• 任务说明 A: 请根据BlockGenerator源码解读,说明addData在什么情况下会抛出SparkException,以及异常信息给出的原因。用一到三句话作答。
• 任务说明 B: 从BlockGenerator源码解读的最后一行之后续写下去。

• 原文选段:
((

2.2 BlockGenerator的重剑无锋

  • 兄弟1:blockIntervalTimer
  • 兄弟2:blockPushingThread

BlockGenerator的仗剑走天涯,诗酒趁年华。两大线程解决block存储和管理问题:

private val blockIntervalMs = conf.getTimeAsMs("spark.streaming.blockInterval", "200ms")

一大线程:
private val blockIntervalTimer =
new RecurringTimer(clock, blockIntervalMs, updateCurrentBuffer, "BlockGenerator")

二大线程:
private val blockPushingThread = new Thread() { override def run() { keepPushingBlocks() } }
  • 俩兄弟上吧

      def start(): Unit = synchronized {
         if (state == Initialized) {
           state = Active
    
           blockIntervalTimer.start()            <= 神来之笔
           blockPushingThread.start()            <= 神来之笔
           
           logInfo("Started BlockGenerator")
         } else {
           throw new SparkException(
             s"Cannot start BlockGenerator as its not in the Initialized state [state = $state]")
         }
       }    
    

2.3 BlockGenerator的厚积薄发

  • 积水缓冲缸(存储离散的数据流)(currentBuffer)

    @volatile private var currentBuffer = new ArrayBuffer[Any]

  • 桶装水(积水缓冲缸的水聚集成桶)(blocksForPushing)

      private val blocksForPushing = new ArrayBlockingQueue[Block](blockQueueSize)
    
  • 积水缓冲缸通过InputDStream蓄水

    * Push a single data item into the buffer.
    def addData(data: Any): Unit = {
      if (state == Active) {
        waitToPush()
        synchronized {
          if (state == Active) {
            currentBuffer += data
          } else {
            throw new SparkException(
              "Cannot add data as BlockGenerator has not been started or has been stopped")
          }
        }
      } else {
        throw new SparkException(
          "Cannot add data as BlockGenerator has not been started or has been stopped")
      }
    }
    
  • blockIntervalTimer把积水缓冲缸转换为桶装水,管理起来

       /** Change the buffer to which single records are added to. */
        private def updateCurrentBuffer(time: Long): Unit = {
          try {
            var newBlock: Block = null
            synchronized {
              if (currentBuffer.nonEmpty) {
                val newBlockBuffer = currentBuffer
                currentBuffer = new ArrayBuffer[Any]
                
                val blockId = StreamBlockId(receiverId, time - blockIntervalMs) <= 神来之笔
                
                listener.onGenerateBlock(blockId)

))

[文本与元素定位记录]
((

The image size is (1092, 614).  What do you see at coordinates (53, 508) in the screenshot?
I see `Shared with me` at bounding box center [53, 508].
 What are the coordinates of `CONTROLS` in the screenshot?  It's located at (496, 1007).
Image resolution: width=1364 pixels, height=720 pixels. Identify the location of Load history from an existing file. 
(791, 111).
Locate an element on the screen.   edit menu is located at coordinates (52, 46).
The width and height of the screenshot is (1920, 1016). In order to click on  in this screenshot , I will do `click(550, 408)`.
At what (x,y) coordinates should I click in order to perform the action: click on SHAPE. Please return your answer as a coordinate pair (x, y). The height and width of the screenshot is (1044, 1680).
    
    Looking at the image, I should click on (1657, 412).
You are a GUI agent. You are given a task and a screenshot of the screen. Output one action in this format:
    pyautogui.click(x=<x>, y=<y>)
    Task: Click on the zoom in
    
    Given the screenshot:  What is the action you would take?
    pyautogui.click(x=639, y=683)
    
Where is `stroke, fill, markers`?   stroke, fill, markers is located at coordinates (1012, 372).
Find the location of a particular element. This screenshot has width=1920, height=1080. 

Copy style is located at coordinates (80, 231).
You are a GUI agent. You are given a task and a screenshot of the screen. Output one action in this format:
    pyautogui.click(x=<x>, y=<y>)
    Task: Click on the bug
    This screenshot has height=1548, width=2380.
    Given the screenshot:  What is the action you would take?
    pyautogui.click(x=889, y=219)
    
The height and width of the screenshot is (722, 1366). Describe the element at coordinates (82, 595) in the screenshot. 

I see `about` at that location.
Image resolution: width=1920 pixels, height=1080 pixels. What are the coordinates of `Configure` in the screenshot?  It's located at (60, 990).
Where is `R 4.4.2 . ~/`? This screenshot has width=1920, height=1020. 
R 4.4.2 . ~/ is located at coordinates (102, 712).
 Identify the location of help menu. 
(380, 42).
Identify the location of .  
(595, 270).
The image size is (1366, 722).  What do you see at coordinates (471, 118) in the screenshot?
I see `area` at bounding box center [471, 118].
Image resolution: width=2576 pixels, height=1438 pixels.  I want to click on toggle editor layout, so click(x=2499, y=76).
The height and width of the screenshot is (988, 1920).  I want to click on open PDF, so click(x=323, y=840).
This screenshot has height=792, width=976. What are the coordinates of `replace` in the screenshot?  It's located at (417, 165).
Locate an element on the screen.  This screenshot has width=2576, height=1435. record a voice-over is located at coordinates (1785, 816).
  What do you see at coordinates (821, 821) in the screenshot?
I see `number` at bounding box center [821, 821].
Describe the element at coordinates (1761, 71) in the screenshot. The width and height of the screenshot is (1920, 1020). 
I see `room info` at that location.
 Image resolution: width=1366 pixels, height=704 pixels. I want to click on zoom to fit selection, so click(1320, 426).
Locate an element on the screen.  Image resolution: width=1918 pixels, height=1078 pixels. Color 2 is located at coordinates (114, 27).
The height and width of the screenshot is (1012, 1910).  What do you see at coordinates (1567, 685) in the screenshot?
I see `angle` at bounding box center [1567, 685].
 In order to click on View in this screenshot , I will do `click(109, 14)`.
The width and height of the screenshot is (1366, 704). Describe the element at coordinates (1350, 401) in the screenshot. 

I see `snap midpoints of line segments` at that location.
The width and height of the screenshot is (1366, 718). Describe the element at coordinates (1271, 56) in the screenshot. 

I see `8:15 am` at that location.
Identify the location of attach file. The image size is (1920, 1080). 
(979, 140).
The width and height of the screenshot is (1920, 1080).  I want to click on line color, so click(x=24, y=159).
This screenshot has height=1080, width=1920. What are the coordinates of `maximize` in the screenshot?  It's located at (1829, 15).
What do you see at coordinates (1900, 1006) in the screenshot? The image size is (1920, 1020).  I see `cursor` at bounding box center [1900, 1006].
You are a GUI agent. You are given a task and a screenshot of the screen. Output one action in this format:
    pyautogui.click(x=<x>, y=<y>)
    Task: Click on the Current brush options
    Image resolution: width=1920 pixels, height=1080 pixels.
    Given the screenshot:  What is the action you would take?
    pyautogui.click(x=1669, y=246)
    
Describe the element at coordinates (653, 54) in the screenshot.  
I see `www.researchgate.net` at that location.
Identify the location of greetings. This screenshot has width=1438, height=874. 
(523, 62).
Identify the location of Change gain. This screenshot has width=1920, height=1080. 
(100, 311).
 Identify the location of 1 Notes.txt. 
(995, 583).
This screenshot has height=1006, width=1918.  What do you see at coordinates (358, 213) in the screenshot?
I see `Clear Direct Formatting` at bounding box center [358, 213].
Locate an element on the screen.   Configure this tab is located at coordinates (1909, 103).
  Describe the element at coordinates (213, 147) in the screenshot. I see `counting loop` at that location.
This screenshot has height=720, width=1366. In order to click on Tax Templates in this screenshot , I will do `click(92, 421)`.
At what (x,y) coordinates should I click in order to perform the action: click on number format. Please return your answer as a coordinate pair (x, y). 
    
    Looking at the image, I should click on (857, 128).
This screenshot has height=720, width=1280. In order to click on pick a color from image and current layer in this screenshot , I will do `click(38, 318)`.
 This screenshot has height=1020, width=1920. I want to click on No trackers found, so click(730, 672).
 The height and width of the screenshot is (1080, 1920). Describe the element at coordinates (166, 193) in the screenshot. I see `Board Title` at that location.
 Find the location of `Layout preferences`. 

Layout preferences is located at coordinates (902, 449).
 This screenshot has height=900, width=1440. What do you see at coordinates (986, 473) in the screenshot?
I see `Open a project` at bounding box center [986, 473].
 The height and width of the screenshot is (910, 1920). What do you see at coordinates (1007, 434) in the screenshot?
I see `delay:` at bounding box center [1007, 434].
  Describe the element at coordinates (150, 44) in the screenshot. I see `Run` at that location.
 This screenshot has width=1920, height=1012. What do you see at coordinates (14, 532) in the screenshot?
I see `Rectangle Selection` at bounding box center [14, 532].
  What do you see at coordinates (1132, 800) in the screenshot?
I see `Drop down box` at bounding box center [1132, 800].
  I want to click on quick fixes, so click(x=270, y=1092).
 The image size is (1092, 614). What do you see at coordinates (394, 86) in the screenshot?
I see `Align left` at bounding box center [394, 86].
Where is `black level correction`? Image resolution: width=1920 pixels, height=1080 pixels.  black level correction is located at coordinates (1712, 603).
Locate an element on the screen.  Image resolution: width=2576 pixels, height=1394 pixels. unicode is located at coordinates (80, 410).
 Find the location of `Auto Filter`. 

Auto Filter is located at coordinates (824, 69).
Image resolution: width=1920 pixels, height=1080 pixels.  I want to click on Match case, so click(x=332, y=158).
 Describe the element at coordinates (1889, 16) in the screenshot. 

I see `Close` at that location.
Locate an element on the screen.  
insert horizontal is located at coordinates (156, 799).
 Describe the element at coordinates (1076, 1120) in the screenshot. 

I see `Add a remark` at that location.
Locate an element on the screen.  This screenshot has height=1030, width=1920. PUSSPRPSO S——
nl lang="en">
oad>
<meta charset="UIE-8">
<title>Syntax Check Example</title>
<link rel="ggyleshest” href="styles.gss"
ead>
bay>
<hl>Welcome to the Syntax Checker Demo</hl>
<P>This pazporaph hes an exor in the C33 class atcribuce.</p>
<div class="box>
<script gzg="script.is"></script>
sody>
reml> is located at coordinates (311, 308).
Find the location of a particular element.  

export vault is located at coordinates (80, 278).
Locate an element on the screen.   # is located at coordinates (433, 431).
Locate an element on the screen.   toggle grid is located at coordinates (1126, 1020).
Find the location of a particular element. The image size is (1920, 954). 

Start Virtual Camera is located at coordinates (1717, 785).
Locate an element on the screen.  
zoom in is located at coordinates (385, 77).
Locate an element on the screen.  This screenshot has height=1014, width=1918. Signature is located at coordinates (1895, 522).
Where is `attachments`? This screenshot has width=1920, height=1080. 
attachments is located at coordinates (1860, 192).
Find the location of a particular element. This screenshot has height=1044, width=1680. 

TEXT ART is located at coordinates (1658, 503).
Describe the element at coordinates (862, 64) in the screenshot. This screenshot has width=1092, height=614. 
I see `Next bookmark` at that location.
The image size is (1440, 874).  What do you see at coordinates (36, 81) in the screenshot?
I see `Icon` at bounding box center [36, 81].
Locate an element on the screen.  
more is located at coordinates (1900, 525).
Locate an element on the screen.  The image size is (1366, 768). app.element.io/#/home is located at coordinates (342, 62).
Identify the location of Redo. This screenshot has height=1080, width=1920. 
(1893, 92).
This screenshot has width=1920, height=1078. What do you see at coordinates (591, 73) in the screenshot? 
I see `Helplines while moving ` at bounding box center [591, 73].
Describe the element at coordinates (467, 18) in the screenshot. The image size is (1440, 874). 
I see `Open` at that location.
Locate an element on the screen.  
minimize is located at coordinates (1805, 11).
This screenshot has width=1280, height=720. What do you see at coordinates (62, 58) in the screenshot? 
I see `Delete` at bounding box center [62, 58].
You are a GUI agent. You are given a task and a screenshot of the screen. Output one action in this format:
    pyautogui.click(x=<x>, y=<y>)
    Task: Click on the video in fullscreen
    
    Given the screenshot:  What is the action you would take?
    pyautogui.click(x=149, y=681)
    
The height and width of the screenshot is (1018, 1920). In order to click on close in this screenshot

))

• 练习作答 A: 只要state不是Active,addData就会抛出SparkException。进入方法时检查一次,进入synchronized块后还会再检查一次。异常信息给出的原因是BlockGenerator尚未启动或已被停止,所以无法添加数据。

• 练习作答 B:
                
                newBlock = new Block(blockId, newBlockBuffer)         <= 神来之笔   
                
              }
            }
      
            if (newBlock != null) {
            
              blocksForPushing.put(newBlock)  // put is blocking when queue is full    <= 神来之笔
            }
          } catch {
            case ie: InterruptedException =>
              logInfo("Block updating timer thread was interrupted")
            case e: Exception =>
              reportError("Error in block updating thread", e)
          }
        }
    
  • keepPushingBlocks 看我搅动风云

2.3 BlockGenerator内部keepPushingBlocks的搅动风云

  • blockPushingThread线程调用defaultBlockGeneratorListener,通过blockManager.putBytes来存储Block,同时告诉Driver端ReceiverTracker的 AddBlock(blockInfo)信息添加成功。
  • ReceiverTracker通过上面的端点通信掌握了Block的存储元数据信息。
  • 根据是否开启预读写日志,出现WriteAheadLogBasedBlockHandler和BlockManagerBasedBlockHandler,参数可以通过conf.getBoolean(RECEIVER_WAL_ENABLE_CONF_KEY, false)来配置。
  • 一切的一切都是ReceiverSupervisorImpl来主导的,因为ReceiverSupervisorImpl内部成员包含了registeredBlockGenerators,defaultBlockGeneratorListener,trackerEndpoint等等所有给力干将。所以从receiver启动到block生成,到block的管理,再到上报给ReceiverTracker,真正实现了覆盖一切的角色

3 总结

我们发现看了一场ReceiverSupervisorImpl的世纪大戏,自导自演解决了端到端的问题。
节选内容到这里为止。